• [Your task]:
Within the records below, reproduce without change the lines from the line that has "Task: Click the Program" through the line that has "The width and", and only those.

• [Material provided]:

········

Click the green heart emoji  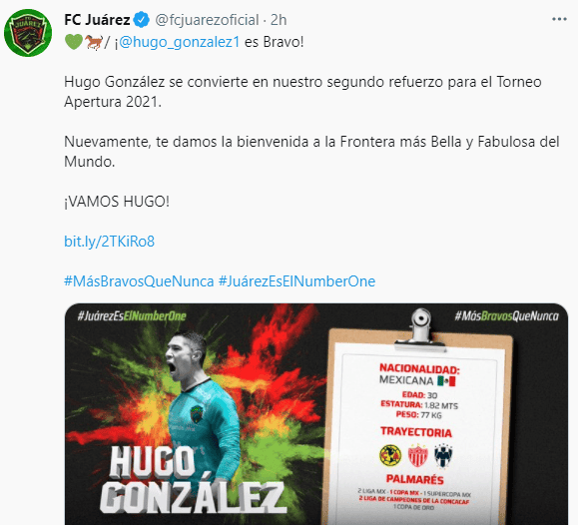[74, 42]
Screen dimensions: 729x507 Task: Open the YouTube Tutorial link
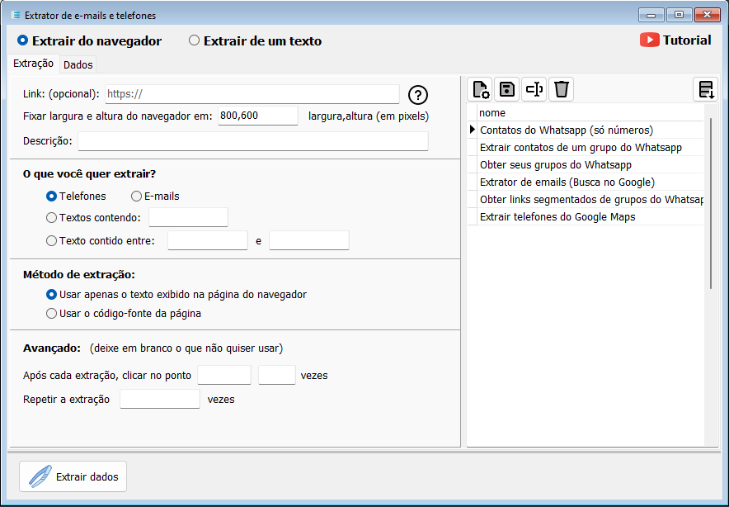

········

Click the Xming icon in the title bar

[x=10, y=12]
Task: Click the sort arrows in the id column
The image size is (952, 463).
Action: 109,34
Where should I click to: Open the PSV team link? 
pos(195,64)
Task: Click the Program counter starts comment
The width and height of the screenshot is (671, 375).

········

• [Problem solution]:
Task: Click the Program counter starts comment
The width and height of the screenshot is (671, 375).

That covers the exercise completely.